Copy out each line of the rows below that contains the word "Open".

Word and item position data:
◇ ◇ ◇

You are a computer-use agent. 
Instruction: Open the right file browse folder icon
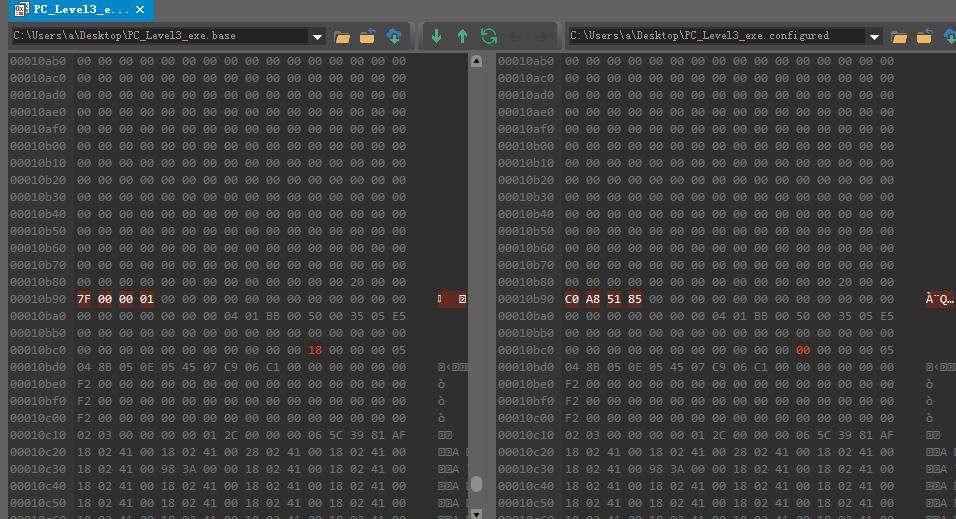pyautogui.click(x=899, y=37)
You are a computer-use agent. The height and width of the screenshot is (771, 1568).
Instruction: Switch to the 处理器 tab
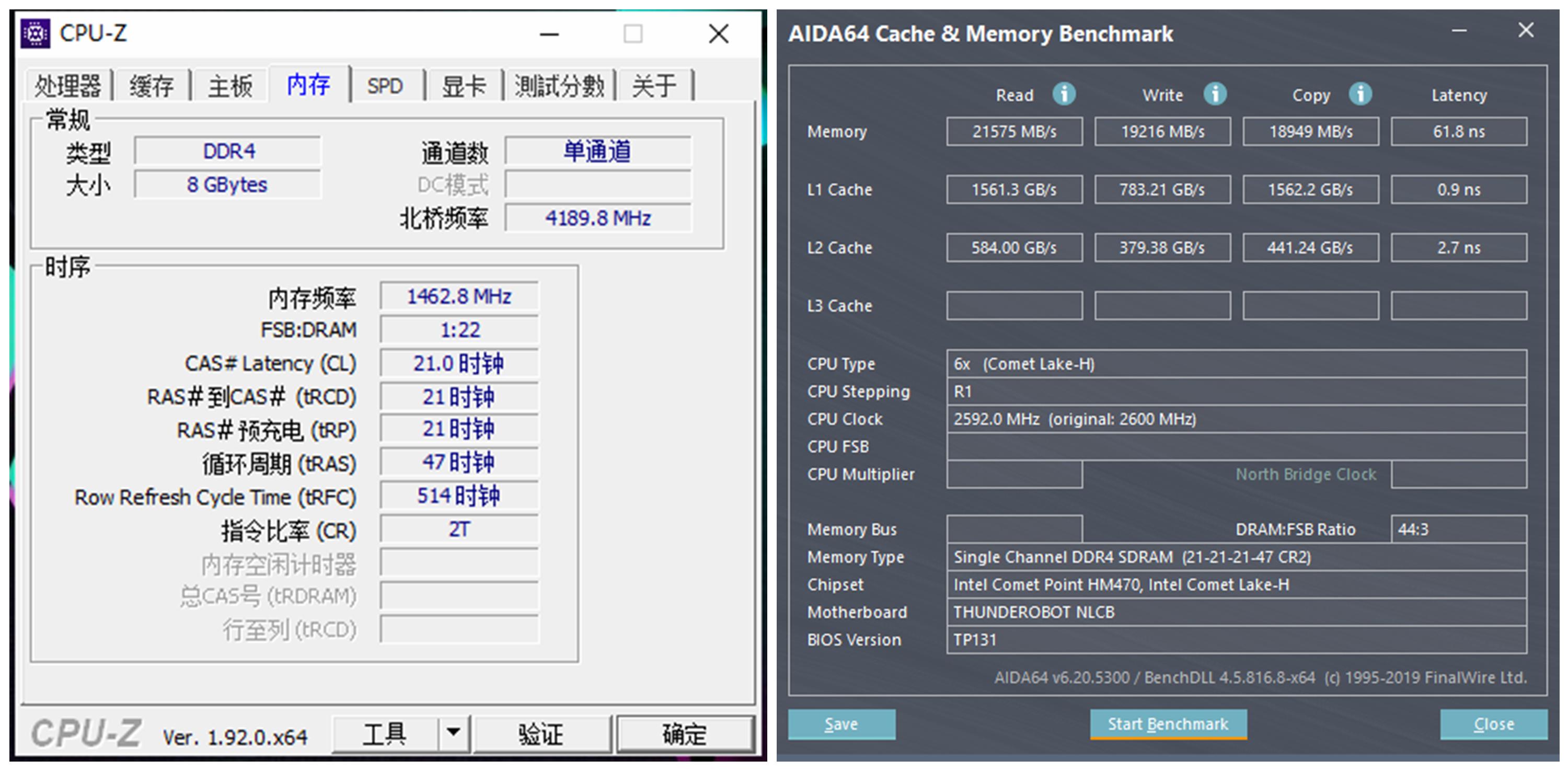click(x=67, y=86)
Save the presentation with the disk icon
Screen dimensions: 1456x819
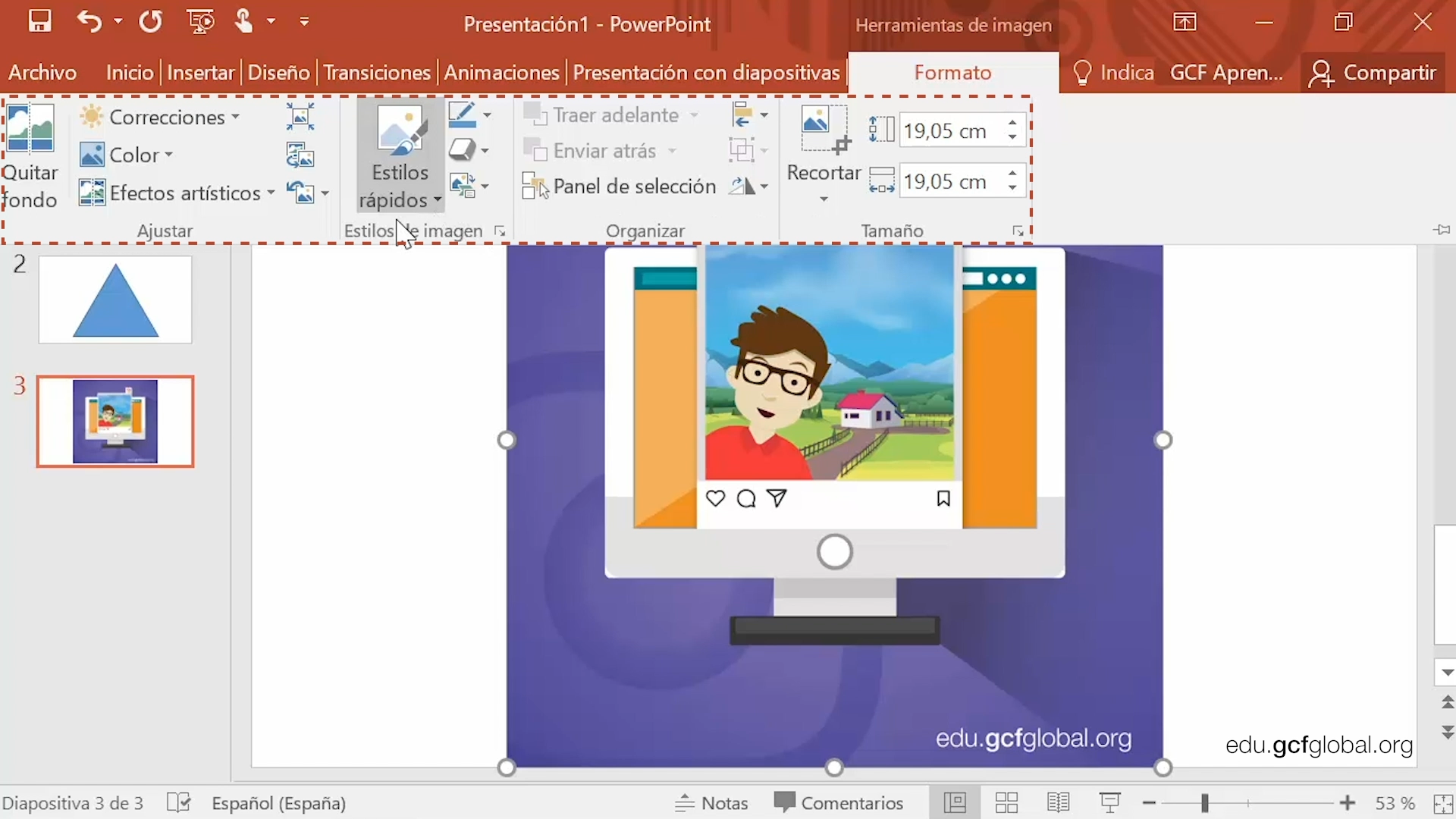(39, 21)
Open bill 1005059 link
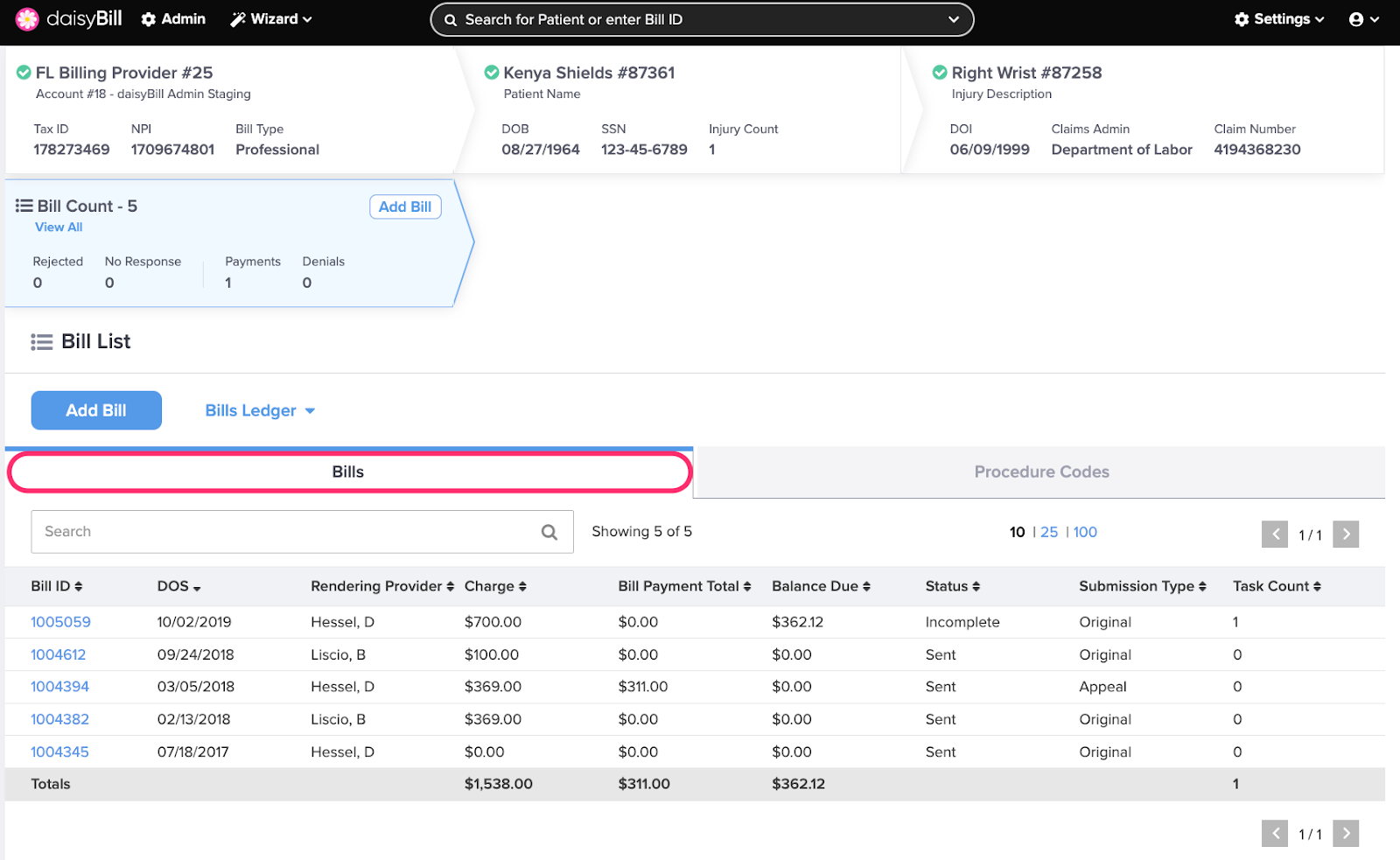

◇ ◇ ◇

__Complete answer__
Instruction: Open the right file browse folder icon
Open bill 1005059 link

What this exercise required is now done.